- **Text excerpt**:
—————

On Nov 8, 2005, at 1:51 PM, Burger, Eric wrote:

So the text should read something like

"The UAS SHOULD encrypt the IMDN, unless it doesn't feel like it."?


Something more like "SHOULD encrypt, unless it determines that the cost of doing so outweighs its need for privacy, or it just can't encrypt because it does not have the necessary cert". I know that is not very satisfying, but from a pragmatic position, lots of deployers are going to ignore this even if it says MUST.


But seriously, who gets to chose?  I care about security.  I send a
message, requesting an IMDN.  The UAS is lazy and doesn't care about
security and sends a clear text IMDN.  I get pissed off.

Conversely, I don't care about security, I send a message, requesting an
IMDN. The UAS was written by someone in the Security Directorate, and
uses strong encryption. I have to spend cycles to decrypt the message.


On the other hand, I don't care about security and I somehow mark the
message to be in plain text. I send a message, requesting and IMDN.
The UAS honors the request, which pisses off the UAS' user, because now
their information is in clear text.


So, if we don't go the simple route of all IMDN's are encrypted, we
should have:
 o  A mechanism to let the sender insist on encrypted IMDN

Agreed.

o A mechanism to let the sender insist on unencrypted IMDN
o A mechanism to inform the sender if their request cannot be honored

On the last two: Currently the UAS can refuse to send an IMDN for any reason, without explanation, right? Why is this different?


-----Original Message-----
From: Ben Campbell [mailto:ben at estacado.net]
Sent: Tuesday, November 08, 2005 1:54 PM
To: Burger, Eric
Cc: Hisham Khartabil; simple at ietf.org
Subject: Re: [Simple] Issue 1: End-to-End encryption

I agree that these things should be SHOULD. I'd love them to be MUST,
but I think that a MUST here will be summarily ignored by
implementers, or just used as an excuse to ignore the spec.

—————

- **Raw data**:
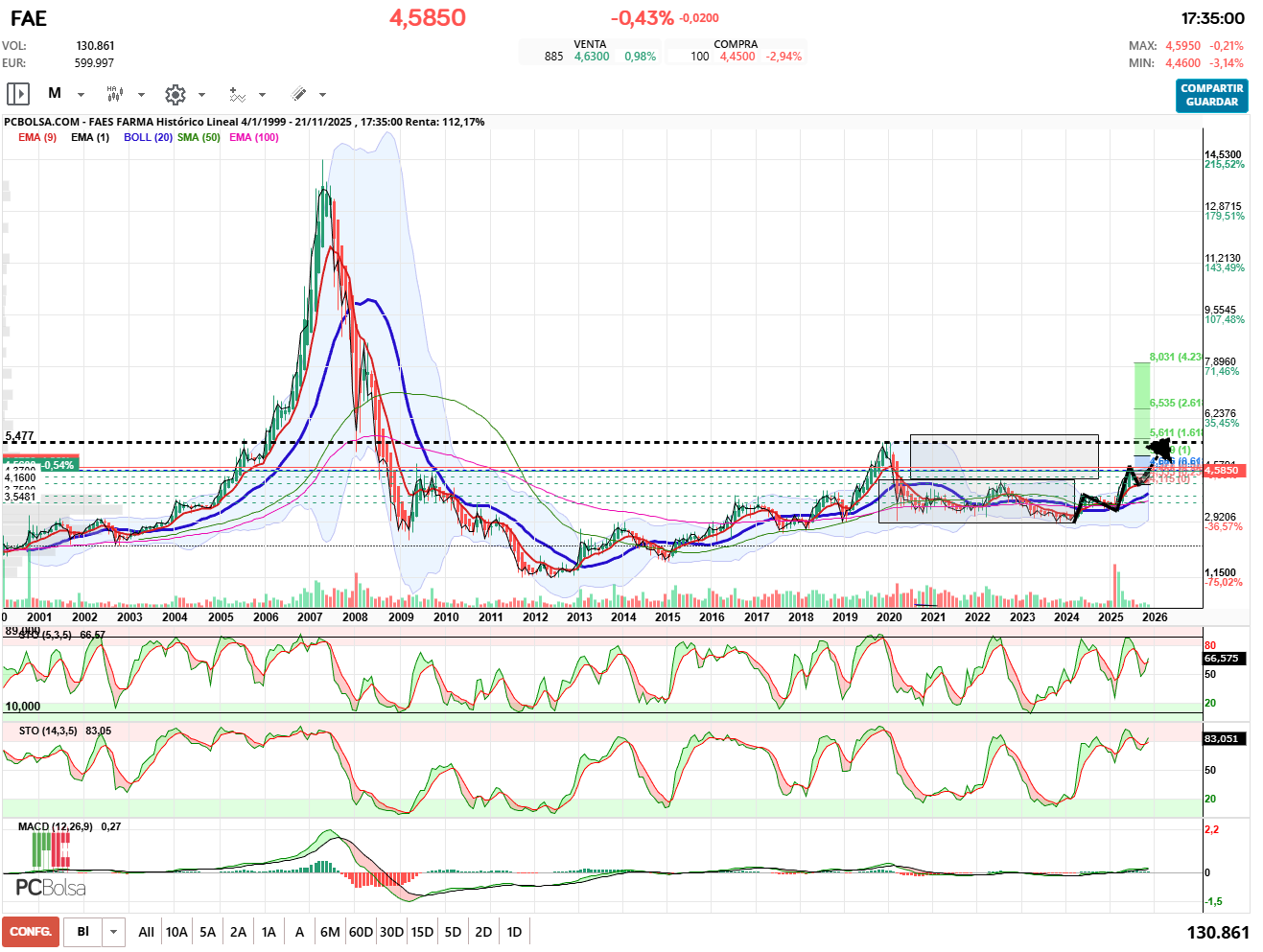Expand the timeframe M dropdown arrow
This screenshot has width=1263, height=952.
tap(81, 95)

—————

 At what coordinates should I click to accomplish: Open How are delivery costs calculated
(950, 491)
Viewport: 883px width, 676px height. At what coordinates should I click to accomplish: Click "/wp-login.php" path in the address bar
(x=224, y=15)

—————

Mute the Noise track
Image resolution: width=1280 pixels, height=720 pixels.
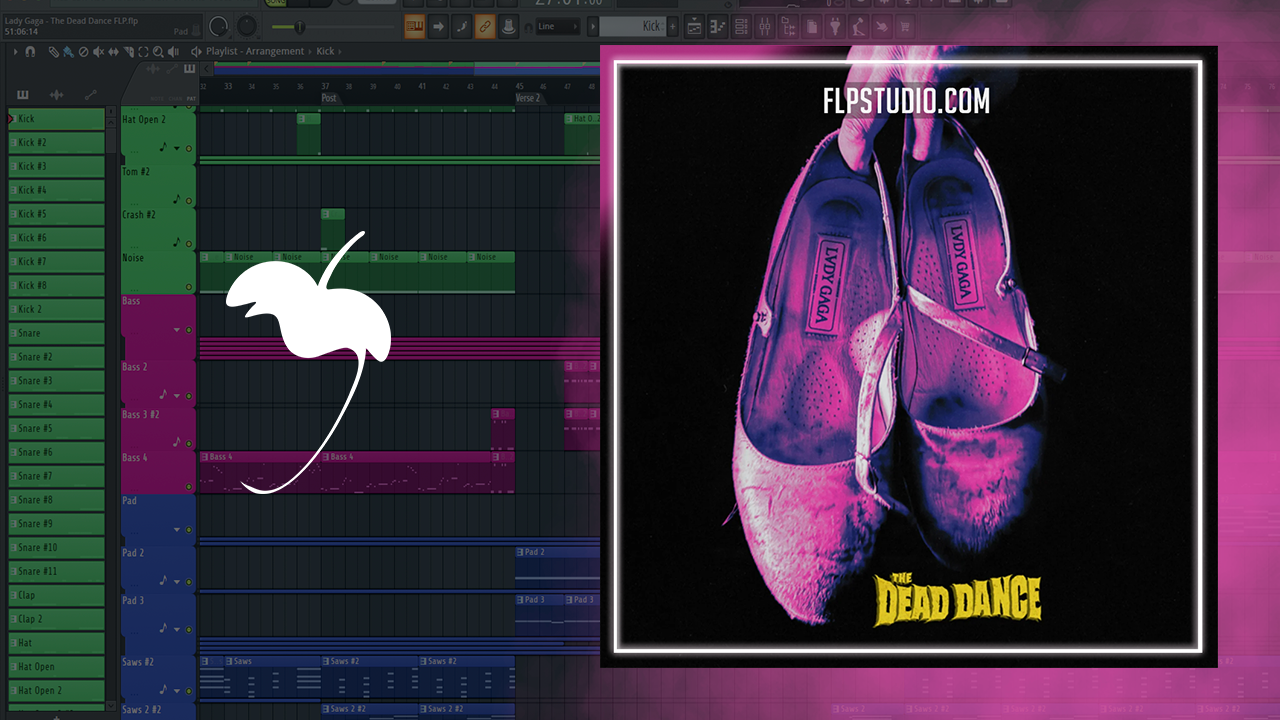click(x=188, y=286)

—————

- **Parts of the exercise**:
**A)** In the email thread on IMDN encryption, what does Ben Campbell expect implementers to do if the requirement is written as MUST?
**B)** Reproduce the IMDN encryption email from "Something more like" to "it says MUST.", swapping "cert" for "certificate".
**C)** Write the next part of the email thread about IMDN encryption, picking up after its final sentence.
The lines above are separate material, unrelated to the email thread.

- **In response**:
**A)** Summarily ignore it, or use it as an excuse to ignore the spec.

**B)**
Something more like "SHOULD encrypt, unless it determines that the cost of doing so outweighs its need for privacy, or it just can't encrypt because it does not have the necessary certificate". I know that is not very satisfying, but from a pragmatic position, lots of deployers are going to ignore this even if it says MUST.

**C)**
As far as explanatory text goes, I think we are covered if the
security considerations describe the implications of not encrypting.

On Nov 8, 2005, at 4:24 AM, Burger, Eric wrote:

SHOULD's require explanatory text for when you don't need to do
whatever
isn't a MUST.

Text would be needed here.

-----Original Message-----
From: Hisham Khartabil [mailto:hisham.khartabil at telio.no]
Sent: Monday, November 07, 2005 1:58 PM
To: Burger, Eric
Cc: simple at ietf.org
Subject: Re: [Simple] Issue 1: End-to-End encryption

I would make it a SHOULD.

Hisham

On Nov 7, 2005, at 4:24 PM, Burger, Eric wrote:

The draft asserts that IMDN's MUST be end-to-end (S/MIME) signed at
the
least, and preferably encrypted.  Is this OK with everyone?

Pro:
Only way to ensure end-to-end security
Only way to have some modicum of privacy, especially when dealing
with
B2BUA's.

Con:
Is the key infrastructure extant to enable end-to-end encryption for
EVERYONE?
Some more processing at the sender and receiver.